* DESCRIPTION OF THE TASK:
Rename "Audience" to "Analytics" in the stretch of material from the line containing "The width and height of the screenshot is (589, 559)." through the end, and write out those lines again with all else unchanged.

* Items from a data source:
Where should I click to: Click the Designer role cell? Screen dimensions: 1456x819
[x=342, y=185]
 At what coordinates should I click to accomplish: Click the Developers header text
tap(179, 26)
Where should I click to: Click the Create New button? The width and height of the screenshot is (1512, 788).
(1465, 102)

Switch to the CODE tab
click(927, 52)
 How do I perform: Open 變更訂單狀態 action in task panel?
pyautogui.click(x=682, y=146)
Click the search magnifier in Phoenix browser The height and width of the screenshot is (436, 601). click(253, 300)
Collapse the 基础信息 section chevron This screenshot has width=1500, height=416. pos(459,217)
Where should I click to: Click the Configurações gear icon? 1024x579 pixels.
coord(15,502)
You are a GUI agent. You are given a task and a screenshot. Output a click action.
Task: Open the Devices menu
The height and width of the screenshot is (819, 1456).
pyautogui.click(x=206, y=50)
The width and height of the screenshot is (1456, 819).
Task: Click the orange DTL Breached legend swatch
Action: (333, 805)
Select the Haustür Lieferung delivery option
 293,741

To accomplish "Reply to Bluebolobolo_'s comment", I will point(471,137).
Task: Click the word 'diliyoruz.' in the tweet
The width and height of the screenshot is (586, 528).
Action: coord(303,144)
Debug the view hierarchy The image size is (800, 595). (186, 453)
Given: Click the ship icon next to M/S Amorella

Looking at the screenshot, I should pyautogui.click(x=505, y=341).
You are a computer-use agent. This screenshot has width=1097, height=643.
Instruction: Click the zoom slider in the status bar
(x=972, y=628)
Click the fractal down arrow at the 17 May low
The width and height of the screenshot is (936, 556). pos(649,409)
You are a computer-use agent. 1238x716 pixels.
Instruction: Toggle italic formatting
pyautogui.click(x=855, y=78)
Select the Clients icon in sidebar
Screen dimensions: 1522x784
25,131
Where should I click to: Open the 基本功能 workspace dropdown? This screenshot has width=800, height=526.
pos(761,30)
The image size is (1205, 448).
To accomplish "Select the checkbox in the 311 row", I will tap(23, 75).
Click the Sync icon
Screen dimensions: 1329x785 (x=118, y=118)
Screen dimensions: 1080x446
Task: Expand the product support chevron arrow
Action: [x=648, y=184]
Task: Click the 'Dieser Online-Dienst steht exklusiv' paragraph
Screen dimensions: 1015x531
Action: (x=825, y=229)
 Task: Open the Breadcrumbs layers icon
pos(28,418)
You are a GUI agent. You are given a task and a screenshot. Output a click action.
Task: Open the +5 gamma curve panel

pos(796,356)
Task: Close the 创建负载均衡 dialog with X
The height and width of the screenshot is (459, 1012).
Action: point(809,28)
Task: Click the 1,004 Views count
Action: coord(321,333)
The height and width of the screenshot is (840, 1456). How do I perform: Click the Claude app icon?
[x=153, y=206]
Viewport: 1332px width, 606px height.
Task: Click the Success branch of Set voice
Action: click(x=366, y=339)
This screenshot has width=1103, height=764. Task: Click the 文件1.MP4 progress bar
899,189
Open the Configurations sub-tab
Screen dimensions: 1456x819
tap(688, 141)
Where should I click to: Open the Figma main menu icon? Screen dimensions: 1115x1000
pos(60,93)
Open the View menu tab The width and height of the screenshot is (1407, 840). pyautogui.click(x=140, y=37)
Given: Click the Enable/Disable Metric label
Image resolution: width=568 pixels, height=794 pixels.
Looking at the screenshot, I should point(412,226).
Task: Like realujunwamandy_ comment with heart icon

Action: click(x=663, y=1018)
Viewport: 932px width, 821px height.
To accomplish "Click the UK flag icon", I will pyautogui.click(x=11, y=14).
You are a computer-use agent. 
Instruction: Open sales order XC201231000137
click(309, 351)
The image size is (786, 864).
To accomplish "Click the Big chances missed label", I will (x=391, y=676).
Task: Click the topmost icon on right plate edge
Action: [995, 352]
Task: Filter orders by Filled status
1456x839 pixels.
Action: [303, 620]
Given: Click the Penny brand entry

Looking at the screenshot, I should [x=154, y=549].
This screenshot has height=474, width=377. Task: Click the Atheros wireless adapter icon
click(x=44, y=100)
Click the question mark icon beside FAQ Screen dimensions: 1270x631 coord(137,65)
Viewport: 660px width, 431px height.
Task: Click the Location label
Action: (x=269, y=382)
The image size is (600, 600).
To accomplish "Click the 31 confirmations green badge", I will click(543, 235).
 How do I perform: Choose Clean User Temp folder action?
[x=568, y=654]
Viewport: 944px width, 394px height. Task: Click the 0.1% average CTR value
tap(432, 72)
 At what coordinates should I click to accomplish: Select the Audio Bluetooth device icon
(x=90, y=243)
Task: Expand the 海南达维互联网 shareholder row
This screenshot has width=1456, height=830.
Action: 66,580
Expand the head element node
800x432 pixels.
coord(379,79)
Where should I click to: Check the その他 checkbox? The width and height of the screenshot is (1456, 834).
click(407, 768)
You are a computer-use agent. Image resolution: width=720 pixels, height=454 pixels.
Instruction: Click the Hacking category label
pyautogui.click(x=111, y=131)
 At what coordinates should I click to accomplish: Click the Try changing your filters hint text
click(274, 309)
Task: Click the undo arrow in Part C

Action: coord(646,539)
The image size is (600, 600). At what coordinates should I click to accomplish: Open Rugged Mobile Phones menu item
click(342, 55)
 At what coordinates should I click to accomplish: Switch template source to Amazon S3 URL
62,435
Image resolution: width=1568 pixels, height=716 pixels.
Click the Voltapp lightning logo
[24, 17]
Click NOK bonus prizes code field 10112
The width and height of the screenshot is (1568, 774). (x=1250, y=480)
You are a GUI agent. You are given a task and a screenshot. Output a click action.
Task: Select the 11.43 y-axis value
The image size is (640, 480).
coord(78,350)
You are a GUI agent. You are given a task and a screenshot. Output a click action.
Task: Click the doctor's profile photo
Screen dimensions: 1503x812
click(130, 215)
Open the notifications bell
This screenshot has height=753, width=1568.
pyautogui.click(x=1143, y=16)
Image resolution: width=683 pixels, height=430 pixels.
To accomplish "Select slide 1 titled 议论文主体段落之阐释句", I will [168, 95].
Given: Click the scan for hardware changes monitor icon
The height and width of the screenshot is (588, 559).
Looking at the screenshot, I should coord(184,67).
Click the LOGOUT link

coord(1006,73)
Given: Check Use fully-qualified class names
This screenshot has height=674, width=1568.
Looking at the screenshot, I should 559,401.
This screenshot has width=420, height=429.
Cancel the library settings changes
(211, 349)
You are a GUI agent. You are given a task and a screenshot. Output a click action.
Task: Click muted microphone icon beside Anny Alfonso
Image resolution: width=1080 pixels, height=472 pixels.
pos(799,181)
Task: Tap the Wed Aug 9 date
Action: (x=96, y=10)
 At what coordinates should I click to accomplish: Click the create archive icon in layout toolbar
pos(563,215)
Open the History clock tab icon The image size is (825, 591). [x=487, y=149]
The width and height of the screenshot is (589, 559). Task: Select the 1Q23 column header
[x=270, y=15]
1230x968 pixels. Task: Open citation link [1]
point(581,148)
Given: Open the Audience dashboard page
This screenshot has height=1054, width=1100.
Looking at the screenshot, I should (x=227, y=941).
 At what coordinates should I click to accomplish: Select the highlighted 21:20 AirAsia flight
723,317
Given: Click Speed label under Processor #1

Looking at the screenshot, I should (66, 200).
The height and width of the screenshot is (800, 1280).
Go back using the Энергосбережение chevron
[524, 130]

* SOLUTION FOR THIS TASK:
The width and height of the screenshot is (589, 559). Task: Select the 1Q23 column header
[x=270, y=15]
1230x968 pixels. Task: Open citation link [1]
point(581,148)
Given: Open the Analytics dashboard page
This screenshot has height=1054, width=1100.
Looking at the screenshot, I should (x=227, y=941).
 At what coordinates should I click to accomplish: Select the highlighted 21:20 AirAsia flight
723,317
Given: Click Speed label under Processor #1

Looking at the screenshot, I should (66, 200).
The height and width of the screenshot is (800, 1280).
Go back using the Энергосбережение chevron
[524, 130]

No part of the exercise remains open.